Foi resgatado e abrigado pela Ama um animal deficiente chamado Zezinho; quando o vi pela primeira vez, eu não acreditava naquilo. O cachorro preto de alguma forma muito estranha se parecia demais com Ronaldinho. Ele chora igual, ele tem o mesmo temperamento e uma coisinha bem distinta, os olhos dele eram muito familiares. Pensei logo q eu tinha tanta saudade de Ronaldinho que estava vendo coisas onde não existiam. Zezinho então saiu pra passear comigo. Fez as mesmas coisas que Ronaldinho fazia e correu até o boldo e ficou de lá, sorrindo. E eu parada a certa distância, encontrando uma resposta racional para aquilo. Nenhum animal se comportou como outro nesses 15 anos de Ama. NENHUM. Nenhum cachorro me obedeceu nos passeios... além de Ronaldinho e de Zezinho. Existia uma gentileza alegre, capaz de parar suas corridas malucas apenas porque eu dizia: volte aqui! Claro que eu acredito em reencarnação mas não estou certa de como isso se dá com os animais. Além disso, era muito injusto Ronaldinho voltar para o mesmo lugar! Então, descartei a hipótese. Só que, onde eu achava que só eu percebia semelhanças, as pessoas que conheceram Ronaldinho e conheceram Zezinho, elas próprias começaram a apontar suas inegáveis semelhanças. Isso sem falar na idade de Zezinho, que bate com a morte de Ronaldinho, com suas diferenças entre concepção, nascimento e sabe-se lá Deus o quê ele sofreu mais para chegar até ali.
Agora, o que eu posso fazer, além de agradecer? Porque se não for Ronaldinho, de toda sorte Zezinho me faz tão bem... e eu quero fazer o mesmo por ele.
Eu não tenho certeza que eles são o mesmo. A certeza que eu tenho é que os animais são fontes perenes de amor e que eu não me surpreenderia se Ronaldinho tivesse voltado. Sendo ele ou não, o fato é que Zezinho é uma parte do Sol que ilumina a minha vida e que os animais que se tornaram os nasceram deficientes não devem ter suas vidas abreviadas porque nós achamos que eles estão mal.
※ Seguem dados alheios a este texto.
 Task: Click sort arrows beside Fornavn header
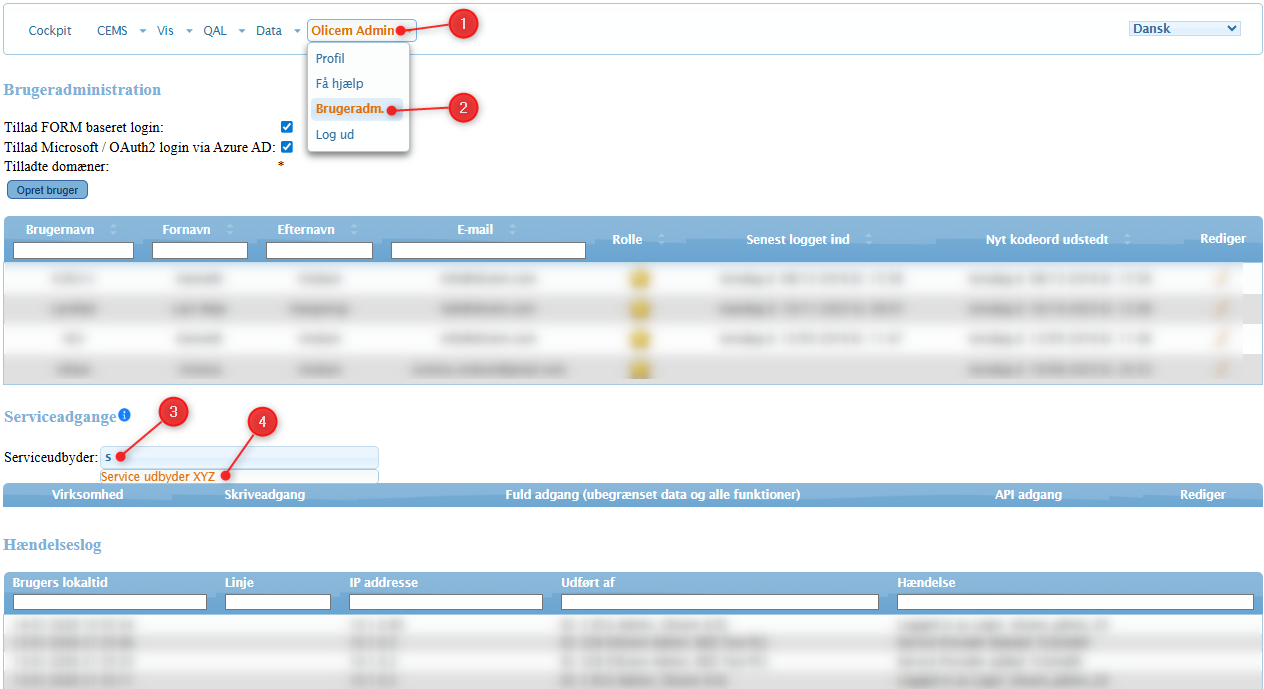[x=230, y=230]
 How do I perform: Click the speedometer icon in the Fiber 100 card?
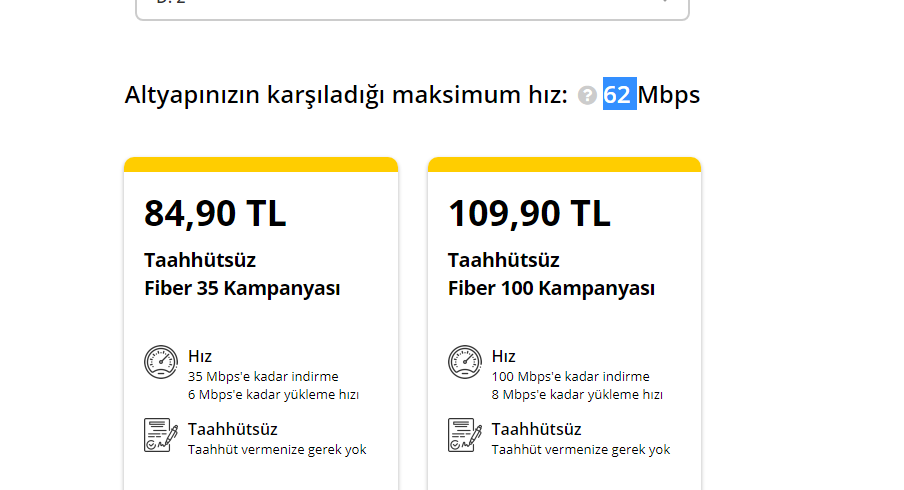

Todos os animais deficientes que apareceram na Ama foram e são amados e cuidados com tudo que possa ser oferecido a eles, principalmente, por Nice, que me dá lições de amor aos animais ha mais de 15 anos e é a responsável por todos esses momentos. Isso só aconteceu porque nasceu primeiro no coração dela. E por isso, Nice, eu lhe serei eternamente grata e faria como talvez Ronaldinho fez, voltaria para estar na Ama mil vezes.
P.S: Nice é a presidente da Ama, em Vitória da Conquista, na Bahia.